Register Guidelines E-Books Today's Posts Search

Go Back   MobileRead Forums > E-Book Software > Calibre > Library Management

Notices

Reply
 
Thread Tools Search this Thread
Old 01-21-2012, 01:23 PM   #1
kamanza
Zealot
kamanza began at the beginning.
 
Posts: 115
Karma: 10
Join Date: Jan 2011
Device: none
Help with regex needed.

I'm trying to write a regex for adding books that would correctly assign categories to hyphenated
and non-hyphenated author names series & book titles, where hyphens inside the names would not
have spaces around them e.g.:


author name - series name index - book title ;
author-name - series name index - book title;
author-name - series name index - book-title;
author-name - series-name index - book-title;
author-name - book-title;


and any other possible combinations.
So far i've managed to deal with the title & series part:

Code:

(?P<author>[^_-]+) -?\s*(?P<series>[^_0-9]*)(?P<series_index>[0-9]*)\s*-\s+(?P<title>[^_].+) ?
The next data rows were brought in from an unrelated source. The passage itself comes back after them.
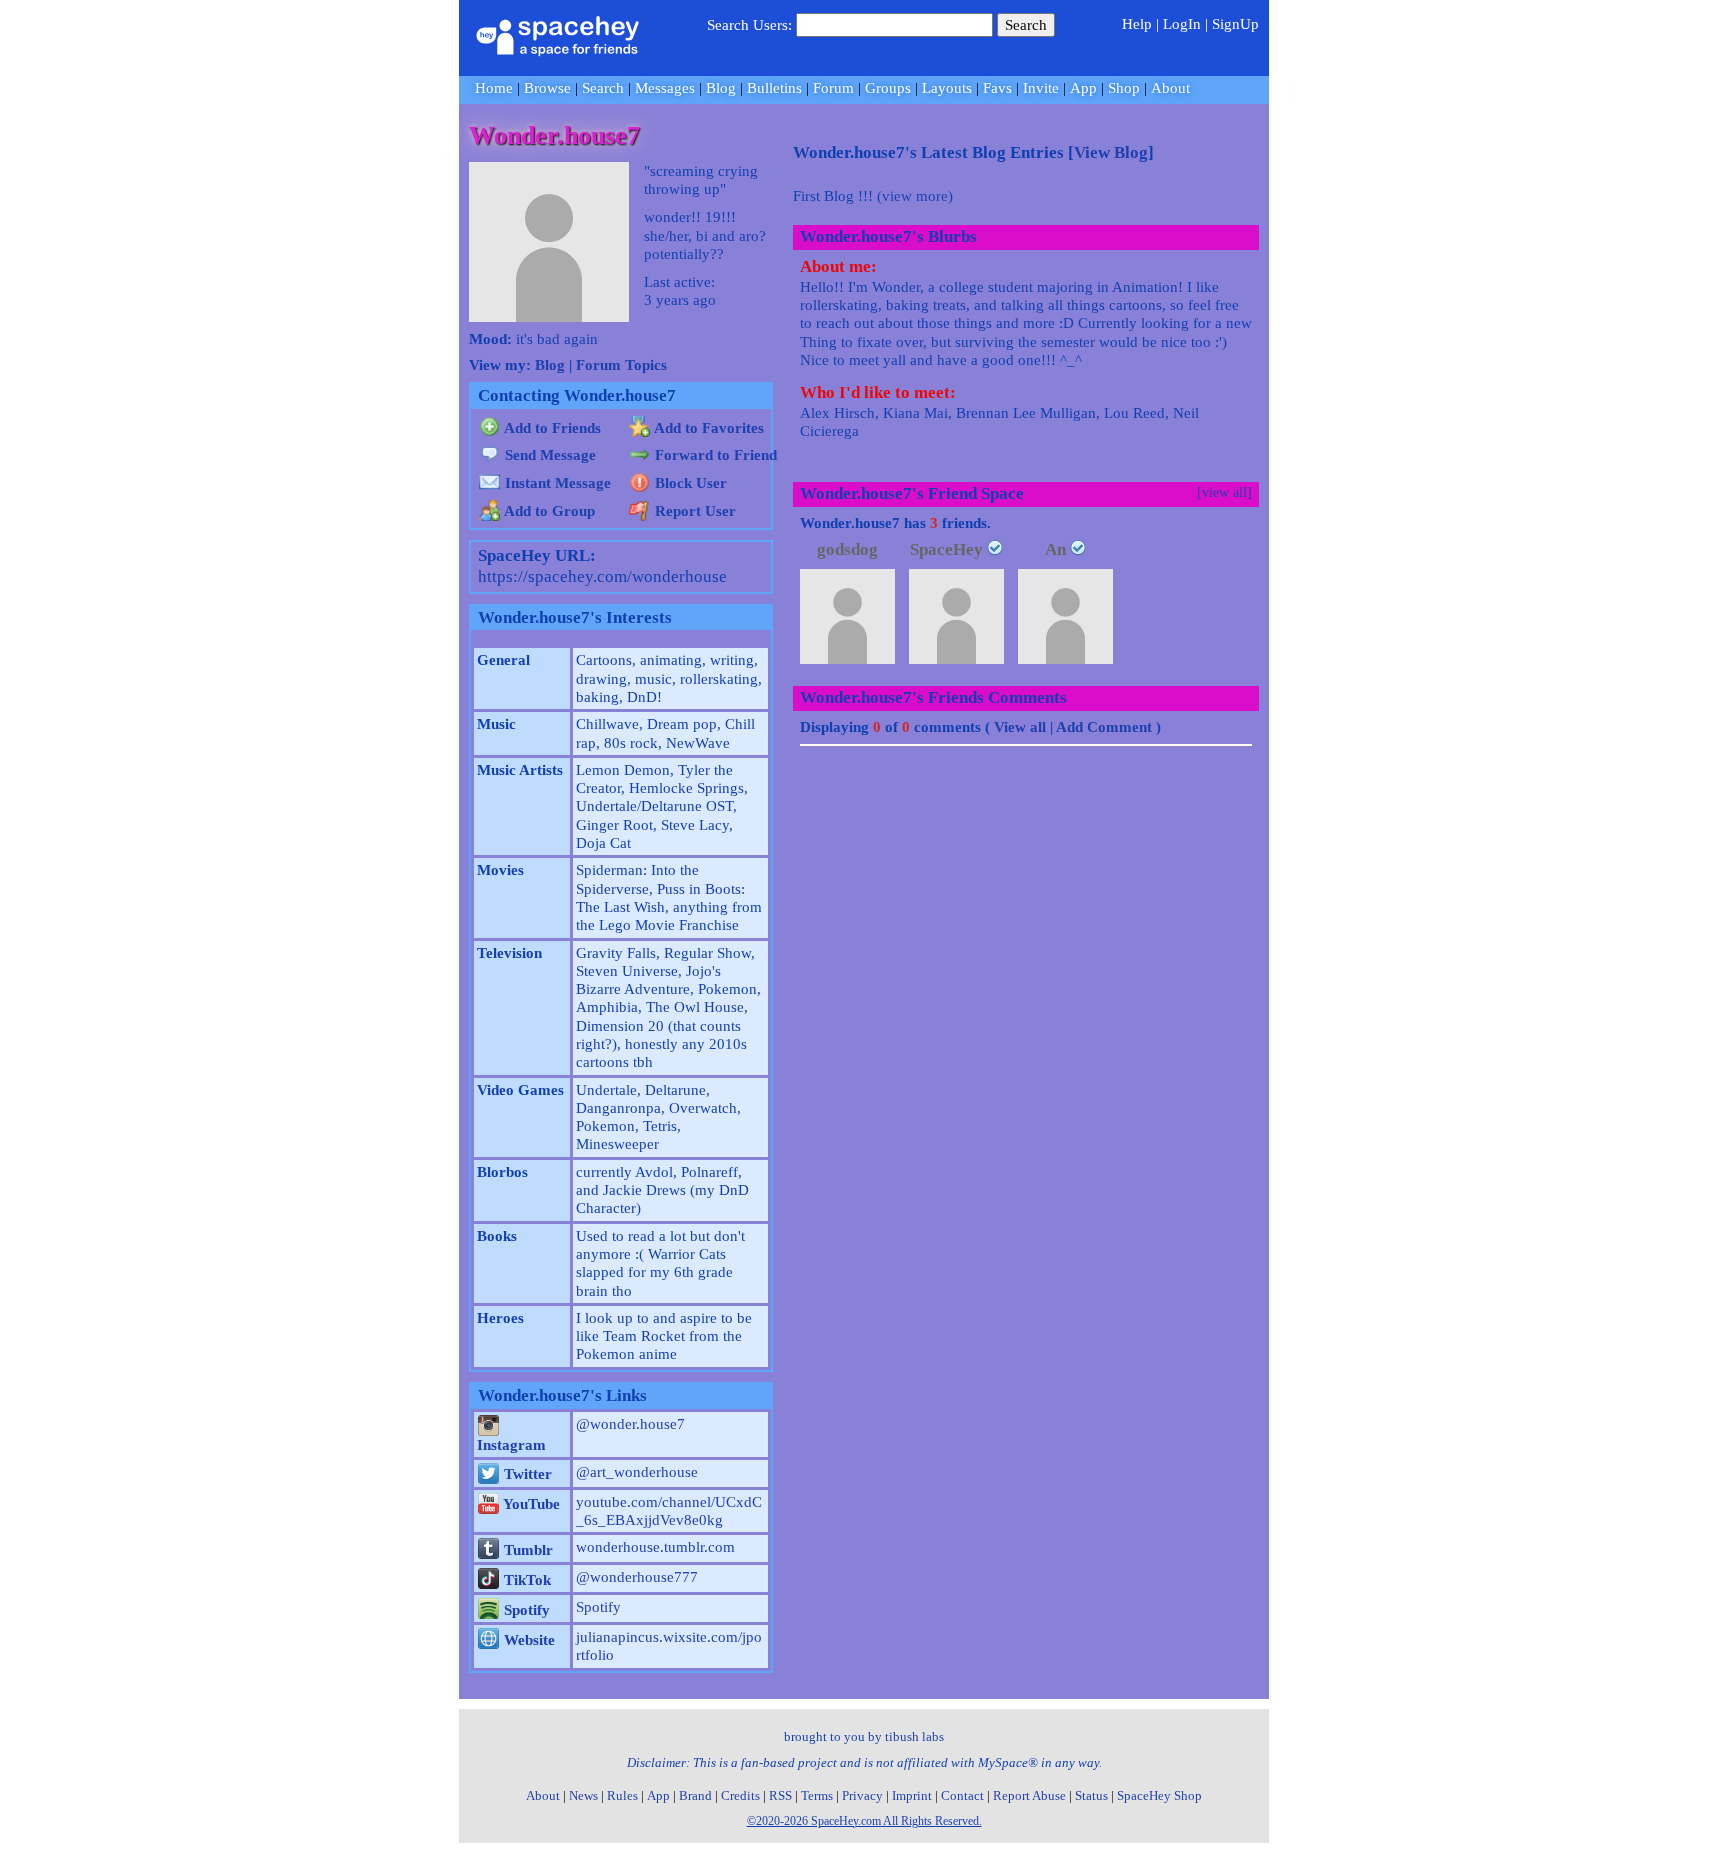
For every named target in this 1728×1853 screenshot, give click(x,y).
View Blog (1111, 152)
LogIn (1182, 23)
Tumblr (526, 1550)
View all (1020, 727)
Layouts (947, 88)
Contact (962, 1795)
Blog (721, 88)
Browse (547, 88)
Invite (1041, 88)
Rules (622, 1795)
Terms (817, 1795)
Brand (695, 1795)
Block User (689, 483)
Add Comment (1104, 727)
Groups (888, 88)
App (1083, 88)
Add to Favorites (707, 428)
But if there is a hyphen in author-name, everything before the hyphen disappears.
being a newbie, i think i've reached the limit of my abilities for the moment, so help would be very
. much appreciated.


N. B. Just noticed a mistake in series part: the second hyphen in "[^_0-9-]" . Corrected.

Last edited by kamanza; 01-21-2012 at 07:20 PM.
kamanza is offline   Reply With Quote
Old 01-23-2012, 08:12 PM   #2
puterdude
Junior Member
puterdude began at the beginning.
 
Posts: 2
Karma: 10
Join Date: Dec 2011
Device: kindle
Question Problem with Author - Series # - Title Regex

Hello,

Any help solving this problem would be greatly appreciated -- I've been pulling out my gray hair for the last few days.


When I used the above regex and others I have found on this forum:

1. (?P<author>.+?) - (?:\[(?P<series>.+?) ?(?P<series_index>[\d\.]{1,4})?\]) - (?P<title>.+)

2. ^((?P<author>([^\_0-9]+)(?=\s*-\s*)(?!\s*-\s*[0-9.]+)|\b))(\s*-\s*)?((?P<series>[^0-9\-]+) ([-#] ?)?(?P<series_index>[0-9.]+)?\s*-\s*)?(?P<title>.+)

3. (?P<author>[a-zA-Z'. ]+?) - \[?((?P<series>[a-zA-Z' ]+) (?P<series_index>[0-9\.]+)\]? - )?(?P<title>[^\.]+).*


I have the following results (using 'Piers Anthony - Incarnations of Immortality 05 - Being a Green Mother.epub' as an EXAMPLE):

Attachment 1. -- Add dialog (with DEFAULT settings) with regex test -- results display correct parsing.

Attachment 2. -- any series ebook added into calibre with INCORRECT results, i.e. series preceded title and series NOT inserted into series field.


I've tried this with several different regex using the lastest version of calibre (0.8.36) and have the same incorrect results.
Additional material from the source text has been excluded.